PRP has the therapeutic potential not only to promote tissue regeneration, but also to contribute to articular cartilage lubrication by decreasing the friction coefficient and minimizing wear. Furthermore, PRP slows cartilage degeneration through migration, proliferation and differentiation of mesenchymal stem cells into articular chondrocytes within the damaged knee (Sakata & Hari Reddi 2016). Hyaluronic acid is a component of synovial fluid and cartilage matrix where it functions as a lubricant and shock absorber for joint movements (Yoshida et al. 2004). The fundamental concept behind IA injection of PRP and HA alone or in combination is to alter the adverse niche around the damaged knee (Andia & Abate 2014) towards remission. Several prospective and retrospective studies asserted that PRP performed better in alleviating the symptoms of OA patients, as compared to HA (Cerza et al. 2012; Abate, Andia & Salini 2015). Nevertheless, combining PRP and HA could derive benefit from their dissimilar biological mechanisms and help in controlling delivery and presentation of signaling molecules. However, there are no current clinical studies supporting this basic notion in long-term management of early stage knee OA, though there are studies that assert functional improvement in advanced knee OA in elderly patients (Saturveithan et al. 2016; Chen et al. 2016). Nevertheless, there are reports which claim excellent results of PRP and HA association in the healing of pressure ulcers and surgical wounds (Cervelli et al. 2010a; Cervelli et al. 2010b).

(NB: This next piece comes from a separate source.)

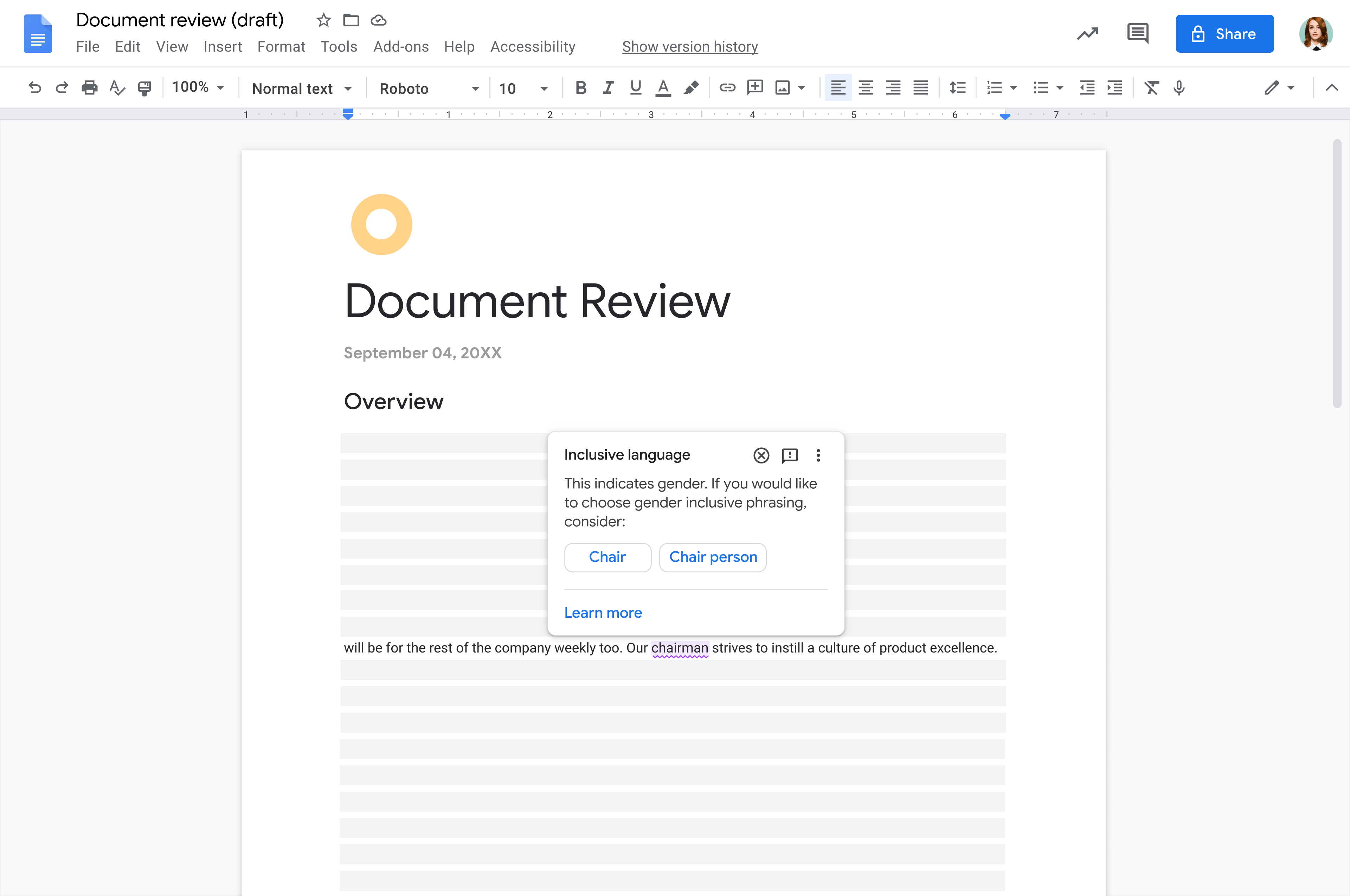Click the clear formatting icon

pyautogui.click(x=1151, y=87)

In this study, we have explored PRP injection in combination with HA formulation as a potential approach for the treatment of knee OA. Recent basis research supports the notion that PRP and HA treatment could be advantageous to OA without altering the original relevant characteristics of both products. In vitro study proves that PRP improve the biological properties of HA and conversely, HA facilitates the molecular pool released from PRP to reach the target cells by creating a pericellular bioactive scaffold around the cells thereby synergistically promoting cartilage regeneration and inhibiting OA inflammation and results in improved outcome in the long run (Cervelli et al. 2010b). Combined efficacy of PRP and HA was apparent in our study as most of the patients showed steady and stable improvement in terms of pain control, functionality and QOL during 12 months’ evaluation period.

Conclusion

Our initial experience has been encouraging as all our patients’ experienced significant gain in treatment without adverse events. All the patients treated experienced strong functional improvement and near-complete pain relief. Patients uniformly expressed satisfaction with outcomes during their follow-up evaluation. Hence our preliminary findings suggest that combined PRP and HA procedure is safe, potentially efficacious and provides long-term functional benefit. Single treatment course and follow-up period of 12 months are associated with substantial gains in pain relief and functionality and merits further investigation in larger clinical settings and also in controlled clinical trials with long-term follow-ups.